# Outside light - high near awning



## maxautotrail (Aug 21, 2007)

I was wondering if anyone know how to operate the outside light.

We have a 2007 Cheyenne 660. The light comes on automatically when I unlock the motorhome with the remote. It seems to stay on for a minute or two then go off.

When on hook up we would like a bit of light in the evenings if we are sitting outside (summertime usage here). Is there a way of turning this light on and for it to stay on?

I have tried pressing the AUX button on the control panel and it seems to come on only sometimes. Do I have a fault or am I doing something in the wrong order?

MTIA

Keith


----------



## welshtust (Jun 9, 2008)

I have a CI Mizar and having the same problem, not looked in the manual yet. 
Tried to put the light on last night nothing. Did think it was some thing to stop you switching it on while driving, maybe?


----------



## maxautotrail (Aug 21, 2007)

welshtust said:


> I have a CI Mizar and having the same problem, not looked in the manual yet.
> Tried to put the light on last night nothing. Did think it was some thing to stop you switching it on while driving, maybe?

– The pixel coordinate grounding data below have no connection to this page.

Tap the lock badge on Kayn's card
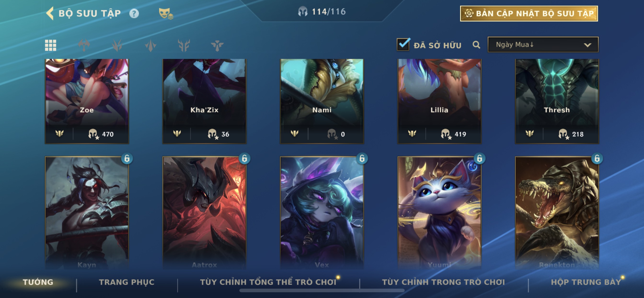644x298 pixels. coord(127,159)
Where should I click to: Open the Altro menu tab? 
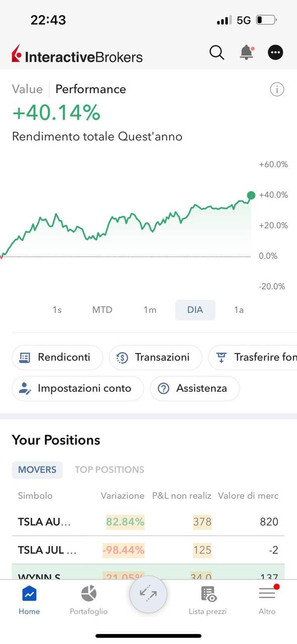pyautogui.click(x=267, y=600)
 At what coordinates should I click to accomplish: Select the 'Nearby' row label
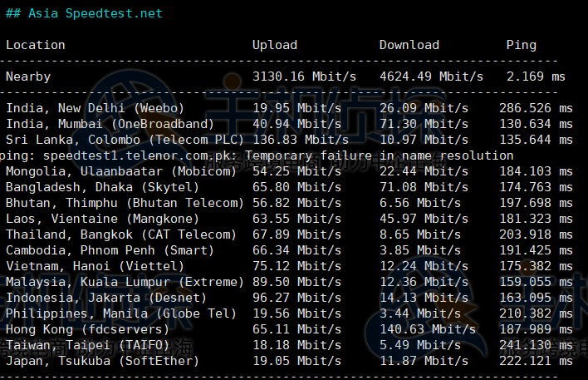[x=28, y=76]
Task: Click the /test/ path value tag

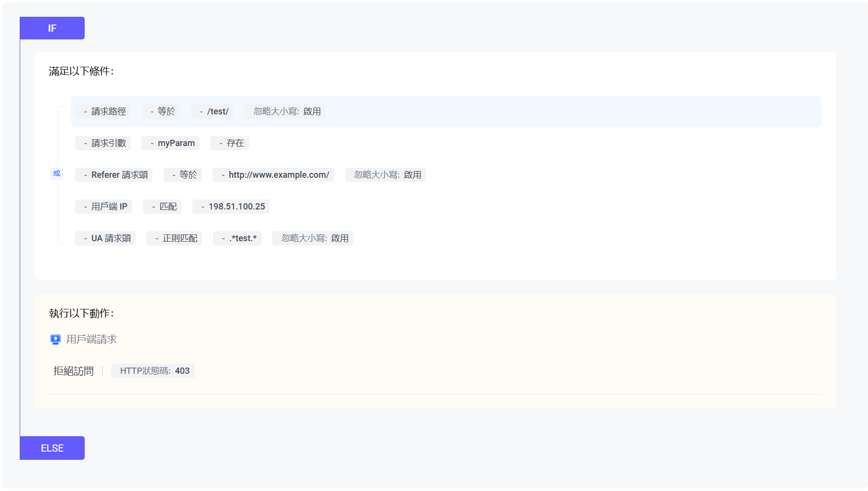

Yes, I have looked in the Autotrail manual but it doesn't mention this. I thought maybe it is to stop the leisure batteries from runnning down but the internal lights would do that just as quickly and I'm only interested in having this light on when I'm on hookup.

K


----------



## Chascass (May 10, 2007)

Hi Keith
You may have a fault, I have a (2006) 660, after pressing aux the light remains on untill it is switched off.
The 2007 may be on a timer in case this light is left on all night, which can ease happen.

Charlie


----------



## baldybazza (Feb 21, 2007)

Hi Keith,
I agree with Chascass - we have a 2008 Cheyenne 840D and pressing AUX switches the outside light on until AUX is pressed again.

Barrie


----------



## maxautotrail (Aug 21, 2007)

baldybazza said:


> Hi Keith,
> I agree with Chascass - we have a 2008 Cheyenne 840D and pressing AUX switches the outside light on until AUX is pressed again.
> 
> Barrie


mmmmm, thanks Barry (and Charlie). I'll look further into this. I wasn't sure I was correct in assuming that the AUX button did actually switch on the outside light.

Thanks

Keith


----------



## clodhopper2006 (Aug 13, 2006)

the aux button certainly works for me


----------



## Chascass (May 10, 2007)

Another thing I have noticed, is that after pressing AUX there is a delay of a few seconds between pressing, and the light coming on, also when returning to the van and unlocking the door the light dose not come on as yours dose. (wish it did)

Charlie


----------



## seamusog (May 10, 2005)

We have the same problem,not sure how the aux switch works,its the bl**dy step that gets me,every time I switch off the ignition----clonk----out it comes,just waiting on it breaking someones anke,or ripping the side out of someones car! Surely it would be better to have it operating only from the switch by the door. seamus.


----------



## Chascass (May 10, 2007)

My step automatically retracts when the engine is switch on, but has to be manually opened (switch at side of door) when the engine is switch off.
Why these differences ?

Charlie


----------



## maxautotrail (Aug 21, 2007)

Chascass said:


> My step automatically retracts when the engine is switch on, but has to be manually opened when the engine is switch off.
> Why these differences ?
> 
> Charlie


Yep that is how ours works. I nearly fall out the habitation door when we are preparing to leave home because we stock the van on the drive but then I back it onto the road to fill it with water. So I jump in back it out then open the habitation door and try to step out. One of these days........


----------



## seamusog (May 10, 2005)

Chascass said:


> My step automatically retracts when the engine is switch on, but has to be manually opened (switch at side of door) when the engine is switch off.
> Why these differences ?
> 
> Charlie


I think they should all operate like yours Charlie.There was a time in France while I was sitting in a peage,the operator came out of his "cage" to check if I had a tag,when he went back in he charged me "class four" Now,if I had only switched off the ignition as he was walking past my step in that confined spaced :lol: :lol: seamus.


----------



## Sargent (Feb 1, 2008)

Hi Keith you are correct that the awning light does operate with the Keyfob, and stays on for 1 minute, you should be able to override the light with the Aux button, if as you have mentioned this only operates intermittently, then there may be a problem, but could you check if the LED next to the Aux button lights up when you operate the button?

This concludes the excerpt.